■ **JOBS**:
- a) In the forum thread about YKK and haiku, which chapter is said to have no dialog at all?
- b) Pick up the forum thread about YKK and haiku where it stops and keep it going.

[begin PASSAGE PROVIDED]

YKK Forum

YKK & haiku

I enjoy YKK very much, especially after a long day at work. Aside from reaffirming my belief in humanity, YKK usually surprises me when I finish. Less of a startle, but more of an aha moment that I get when I read good haiku. Anybody else feel this way?

- Peter by the Sea
Friday, July 9, 2004

I have to agree; I've had the same thought before. Like haiku, YKK is about feelings not actions or events.

Each chapter of YKK is very small in scope, Ashinano-san never relies on complicated situations to keep us interested. YKK, for the most part, is about the simple truth of a moment, and describing it in the most honest way possible. We can all agree that very little usually happens in a single chapter of YKK. That's fine, because it's not about what's happening, it's about what the characters are feeling.

Of course Ashinano-san has more room to move than he would in a haiku. He still remains true to the moment, and it's emotions in both his dialog and his illustrations. Ashinano-san has also shown us the true strength of his illustrations by making characters like the Misago come to life with loads of personality and without the use of dialog. He further proved himself with chapter 100 in which there was no dialog at all and the chapter was, in my opinion, one of the more poignant of them all. Often when reading a chapter the strength/accuracy of a single pose or facial expression is almost shocking. I was going to point out a few panels, but the mental list of examples instantly became to long. ^^;; *gomen*

To sum it up YKK is art, and as such is like a well written haiku.

[end PASSAGE PROVIDED]
[begin GIVEN DATA]

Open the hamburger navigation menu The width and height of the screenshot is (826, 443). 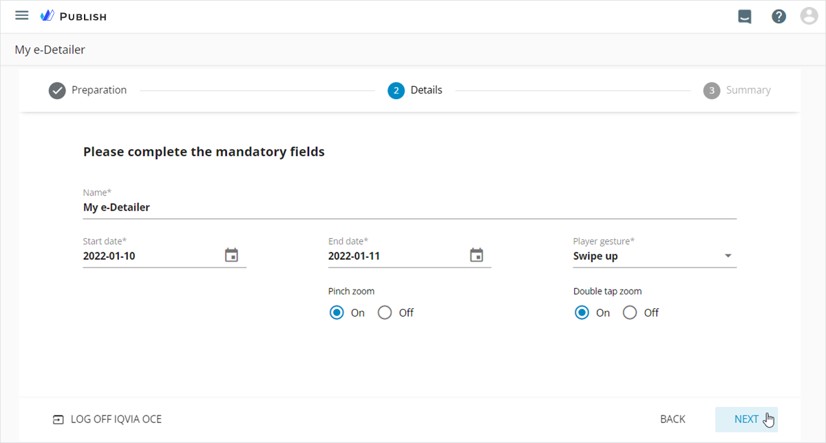click(22, 16)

[end GIVEN DATA]

■ **ANSWERS TO THE TASKS**:
- a) Chapter 100.

- b)
- Ced
Saturday, July 10, 2004

I agree too, especially on the chapter 85 "frog" [v9, p113], my most favorite chapter.

- kGo
Tuesday, July 13, 2004

Just ink on paper
The tale of a robot girl
That touches the soul

- Andy Tucker
Tuesday, July 13, 2004

I agree, YKK works only because Ashinano tells his story with such sincerity & honesty. I can actually say that I looked that world and my friends & family a little differently now after reading YKK. Yes, the chapter "Frog" is a great example.

- Peter by the Sea
Wednesday, July 14, 2004

Living in a world
Of tall grass and orange sunsets
Alpha tends the cafe

- Robert Chow
Wednesday, July 14, 2004

Bright breeze is blowing
Beans percolate in the pot
She sits, and we talk

Mine is sugar, no
milk, she says, red and smiling.
I drink my cup black.

- Ian Darrow
Wednesday, July 14, 2004

Andy & all of you, great haiku. English actually lends itself to haiku form very well. You don't need to follow the 5-7-5 format though. English haiku tend to be shorter due to differences between English and Japanese.

Anyways those were great haiku. Funny thing, I love reading them, but I am no good at composing them. If you guys are serious about English haiku, "The Haiku Anthology" edited by Cor Van Den Heuvel is wonderful.

- Peter by the Sea
Thursday, July 15, 2004

He-heh... Actually 3th tome of YKK made me to write a haiku on my own too. I've tried to translate it into nihongo, but not sure that correctly. Can someone check it and correct if I'am wrong?


From the sea comes a wind.
And in the mountain hut
I hear voices of gulfs.

Umi kara kaze ga to kuru.
Santyu: no fuseya ni
Kamome naku ha kikoeru.

P.S. english variant as well ))

- Drake
Saturday, February 12, 2005

You mean "gulls", not "gulfs", Drake.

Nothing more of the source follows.